STORED DATA ▸
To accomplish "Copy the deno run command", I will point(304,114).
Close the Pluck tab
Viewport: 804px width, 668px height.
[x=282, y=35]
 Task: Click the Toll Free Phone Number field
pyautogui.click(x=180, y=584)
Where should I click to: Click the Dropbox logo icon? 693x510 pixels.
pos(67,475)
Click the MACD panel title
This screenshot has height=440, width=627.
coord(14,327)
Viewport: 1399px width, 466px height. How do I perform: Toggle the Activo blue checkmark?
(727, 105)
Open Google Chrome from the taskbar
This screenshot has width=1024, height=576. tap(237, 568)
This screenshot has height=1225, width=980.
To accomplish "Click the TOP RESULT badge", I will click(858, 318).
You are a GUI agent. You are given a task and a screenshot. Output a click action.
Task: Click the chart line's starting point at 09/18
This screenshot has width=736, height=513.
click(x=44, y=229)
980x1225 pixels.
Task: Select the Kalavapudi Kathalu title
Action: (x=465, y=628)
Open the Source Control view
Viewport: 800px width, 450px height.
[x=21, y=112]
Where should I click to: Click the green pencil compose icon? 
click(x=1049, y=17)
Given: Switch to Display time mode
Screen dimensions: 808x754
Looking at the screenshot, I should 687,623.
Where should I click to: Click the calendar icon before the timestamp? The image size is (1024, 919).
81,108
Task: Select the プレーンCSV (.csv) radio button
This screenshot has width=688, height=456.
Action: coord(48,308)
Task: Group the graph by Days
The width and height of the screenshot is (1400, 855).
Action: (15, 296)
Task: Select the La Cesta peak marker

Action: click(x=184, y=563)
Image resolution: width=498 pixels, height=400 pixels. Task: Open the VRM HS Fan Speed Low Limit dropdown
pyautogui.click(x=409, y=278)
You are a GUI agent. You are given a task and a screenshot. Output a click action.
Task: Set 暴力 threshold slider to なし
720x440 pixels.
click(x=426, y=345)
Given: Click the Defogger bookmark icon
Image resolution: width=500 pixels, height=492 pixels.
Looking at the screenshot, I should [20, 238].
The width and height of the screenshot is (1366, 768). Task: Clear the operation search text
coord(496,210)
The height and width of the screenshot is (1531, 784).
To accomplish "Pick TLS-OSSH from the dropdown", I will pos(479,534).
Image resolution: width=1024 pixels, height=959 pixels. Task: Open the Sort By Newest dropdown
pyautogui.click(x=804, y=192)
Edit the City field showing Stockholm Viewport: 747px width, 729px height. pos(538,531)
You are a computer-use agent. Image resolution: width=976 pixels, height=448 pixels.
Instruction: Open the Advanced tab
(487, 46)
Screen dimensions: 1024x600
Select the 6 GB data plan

WORK REQUIRED ▸
Retype the complete listing verbatim.

EXERCISE RESPONSE ▸
To accomplish "Copy the deno run command", I will point(304,114).
Close the Pluck tab
Viewport: 804px width, 668px height.
[x=282, y=35]
 Task: Click the Toll Free Phone Number field
pyautogui.click(x=180, y=584)
Where should I click to: Click the Dropbox logo icon? 693x510 pixels.
pos(67,475)
Click the MACD panel title
This screenshot has height=440, width=627.
coord(14,327)
Viewport: 1399px width, 466px height. How do I perform: Toggle the Activo blue checkmark?
(727, 105)
Open Google Chrome from the taskbar
This screenshot has width=1024, height=576. tap(237, 568)
This screenshot has height=1225, width=980.
To accomplish "Click the TOP RESULT badge", I will click(858, 318).
You are a GUI agent. You are given a task and a screenshot. Output a click action.
Task: Click the chart line's starting point at 09/18
This screenshot has width=736, height=513.
click(x=44, y=229)
980x1225 pixels.
Task: Select the Kalavapudi Kathalu title
Action: (x=465, y=628)
Open the Source Control view
Viewport: 800px width, 450px height.
[x=21, y=112]
Where should I click to: Click the green pencil compose icon? 
click(x=1049, y=17)
Given: Switch to Display time mode
Screen dimensions: 808x754
Looking at the screenshot, I should 687,623.
Where should I click to: Click the calendar icon before the timestamp? The image size is (1024, 919).
81,108
Task: Select the プレーンCSV (.csv) radio button
This screenshot has width=688, height=456.
Action: coord(48,308)
Task: Group the graph by Days
The width and height of the screenshot is (1400, 855).
Action: (15, 296)
Task: Select the La Cesta peak marker

Action: click(x=184, y=563)
Image resolution: width=498 pixels, height=400 pixels. Task: Open the VRM HS Fan Speed Low Limit dropdown
pyautogui.click(x=409, y=278)
You are a GUI agent. You are given a task and a screenshot. Output a click action.
Task: Set 暴力 threshold slider to なし
720x440 pixels.
click(x=426, y=345)
Given: Click the Defogger bookmark icon
Image resolution: width=500 pixels, height=492 pixels.
Looking at the screenshot, I should [20, 238].
The width and height of the screenshot is (1366, 768). Task: Clear the operation search text
coord(496,210)
The height and width of the screenshot is (1531, 784).
To accomplish "Pick TLS-OSSH from the dropdown", I will pos(479,534).
Image resolution: width=1024 pixels, height=959 pixels. Task: Open the Sort By Newest dropdown
pyautogui.click(x=804, y=192)
Edit the City field showing Stockholm Viewport: 747px width, 729px height. pos(538,531)
You are a computer-use agent. Image resolution: width=976 pixels, height=448 pixels.
Instruction: Open the Advanced tab
(487, 46)
Screen dimensions: 1024x600
Select the 6 GB data plan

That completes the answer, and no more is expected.